Franklin, Massachusetts, USA

Summary
Fine pitch/fine feature solder paste printing in PCB assembly has become increasingly difficult as board geometries have become ever more compact. The printing process itself, traditionally the source of 70% of all assembly defects, finds its process window narrowing. The technology of metal blade squeegees, with the aid of new materials, understanding, and settings such as blade angle, has kept pace with all but the smallest applications, e.g., 200μ - .50 AR and 150μ - .375 AR, which have been pushing blade printing technology to its limits.

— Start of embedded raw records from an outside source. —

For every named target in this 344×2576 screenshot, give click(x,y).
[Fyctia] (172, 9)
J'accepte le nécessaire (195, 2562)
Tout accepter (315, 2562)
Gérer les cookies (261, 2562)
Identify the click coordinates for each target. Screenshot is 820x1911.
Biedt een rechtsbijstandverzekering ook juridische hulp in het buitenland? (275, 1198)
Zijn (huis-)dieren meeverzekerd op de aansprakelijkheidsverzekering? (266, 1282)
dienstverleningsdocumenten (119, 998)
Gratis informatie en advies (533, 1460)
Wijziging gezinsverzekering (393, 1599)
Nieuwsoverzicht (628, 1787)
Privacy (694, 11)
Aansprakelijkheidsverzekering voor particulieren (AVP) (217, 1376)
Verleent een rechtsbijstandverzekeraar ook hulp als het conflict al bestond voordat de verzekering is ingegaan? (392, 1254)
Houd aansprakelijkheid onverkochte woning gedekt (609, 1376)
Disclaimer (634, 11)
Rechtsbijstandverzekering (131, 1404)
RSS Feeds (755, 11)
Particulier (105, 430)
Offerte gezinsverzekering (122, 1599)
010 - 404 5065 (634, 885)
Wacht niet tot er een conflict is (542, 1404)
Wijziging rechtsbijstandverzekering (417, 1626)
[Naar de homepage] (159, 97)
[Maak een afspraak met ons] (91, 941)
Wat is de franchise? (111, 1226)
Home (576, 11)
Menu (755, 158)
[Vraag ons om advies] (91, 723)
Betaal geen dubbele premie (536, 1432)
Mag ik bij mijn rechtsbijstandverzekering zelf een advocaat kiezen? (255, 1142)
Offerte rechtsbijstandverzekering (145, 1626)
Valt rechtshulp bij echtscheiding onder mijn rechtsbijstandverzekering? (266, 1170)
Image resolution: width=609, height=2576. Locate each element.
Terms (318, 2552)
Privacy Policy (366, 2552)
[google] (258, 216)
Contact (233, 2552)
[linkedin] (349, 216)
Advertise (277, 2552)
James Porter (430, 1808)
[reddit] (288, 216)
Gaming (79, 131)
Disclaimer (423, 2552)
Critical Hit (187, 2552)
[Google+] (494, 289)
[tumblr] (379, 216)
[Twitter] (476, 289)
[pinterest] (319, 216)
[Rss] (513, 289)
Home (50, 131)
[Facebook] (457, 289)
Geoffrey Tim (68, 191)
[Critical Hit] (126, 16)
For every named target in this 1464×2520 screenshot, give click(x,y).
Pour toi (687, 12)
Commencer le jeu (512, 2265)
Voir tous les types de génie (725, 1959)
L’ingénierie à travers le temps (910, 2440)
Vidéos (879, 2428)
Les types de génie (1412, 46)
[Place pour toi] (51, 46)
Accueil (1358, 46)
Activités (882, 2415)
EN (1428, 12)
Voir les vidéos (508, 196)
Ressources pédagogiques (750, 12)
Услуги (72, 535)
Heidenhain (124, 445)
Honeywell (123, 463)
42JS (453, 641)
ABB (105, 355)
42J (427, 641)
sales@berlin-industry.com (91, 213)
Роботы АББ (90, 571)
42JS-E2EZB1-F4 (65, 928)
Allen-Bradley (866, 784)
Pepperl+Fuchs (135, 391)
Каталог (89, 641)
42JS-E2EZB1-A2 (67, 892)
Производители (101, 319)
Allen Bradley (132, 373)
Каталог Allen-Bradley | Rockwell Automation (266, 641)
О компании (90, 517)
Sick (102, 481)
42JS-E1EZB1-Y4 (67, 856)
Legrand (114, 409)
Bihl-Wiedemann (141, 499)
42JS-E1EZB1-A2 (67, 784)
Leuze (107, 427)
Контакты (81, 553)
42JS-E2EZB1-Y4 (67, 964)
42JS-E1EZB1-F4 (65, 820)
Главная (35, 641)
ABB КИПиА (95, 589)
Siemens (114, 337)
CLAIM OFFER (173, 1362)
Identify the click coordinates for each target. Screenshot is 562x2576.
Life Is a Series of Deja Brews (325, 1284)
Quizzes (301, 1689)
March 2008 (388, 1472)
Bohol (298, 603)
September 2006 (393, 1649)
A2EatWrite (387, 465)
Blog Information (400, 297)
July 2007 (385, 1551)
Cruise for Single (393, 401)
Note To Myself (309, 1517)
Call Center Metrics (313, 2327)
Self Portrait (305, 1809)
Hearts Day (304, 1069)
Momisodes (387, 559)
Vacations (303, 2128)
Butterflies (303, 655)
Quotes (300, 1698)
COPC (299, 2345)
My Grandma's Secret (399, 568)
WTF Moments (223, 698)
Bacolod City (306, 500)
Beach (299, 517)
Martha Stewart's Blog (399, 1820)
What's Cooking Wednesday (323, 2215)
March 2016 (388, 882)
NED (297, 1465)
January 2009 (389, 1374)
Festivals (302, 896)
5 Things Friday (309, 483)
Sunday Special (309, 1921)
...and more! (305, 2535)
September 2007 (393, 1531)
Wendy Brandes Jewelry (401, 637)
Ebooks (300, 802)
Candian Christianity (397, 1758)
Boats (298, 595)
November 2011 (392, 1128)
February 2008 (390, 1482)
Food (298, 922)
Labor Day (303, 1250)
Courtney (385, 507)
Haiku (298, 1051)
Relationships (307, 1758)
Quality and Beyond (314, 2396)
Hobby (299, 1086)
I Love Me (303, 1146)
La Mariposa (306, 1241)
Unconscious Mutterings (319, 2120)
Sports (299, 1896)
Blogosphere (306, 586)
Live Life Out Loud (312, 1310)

Enclosed media print head technology has existed, and has been under increasing development, as an alternative to metal squeegee blade printing. Until recently, the performance of enclosed print heads had been comparable to the very best metal squeegees, but advances in enclosed print media technology have now made it a superior alternative to squeegee blades in virtually all applications.

Conclusions
Enclosed media printing technology is a suitable replacement for metal squeegee blades particularly for demanding fine pitch applications and mixed low and high volume paste consumption applications. The ability of enclosed media printing to successfully meet the volume fill requirements of ever-shrinking aperture sizes and lopsided aspect ratios is sufficient justification. Additionally, the paste savings over squeegee blade printing are significant, so much so that in the current economic climate, these cumulative savings can contribute to a relatively quick payback on the equipment investment, and have a measurable effect on the "bottom line."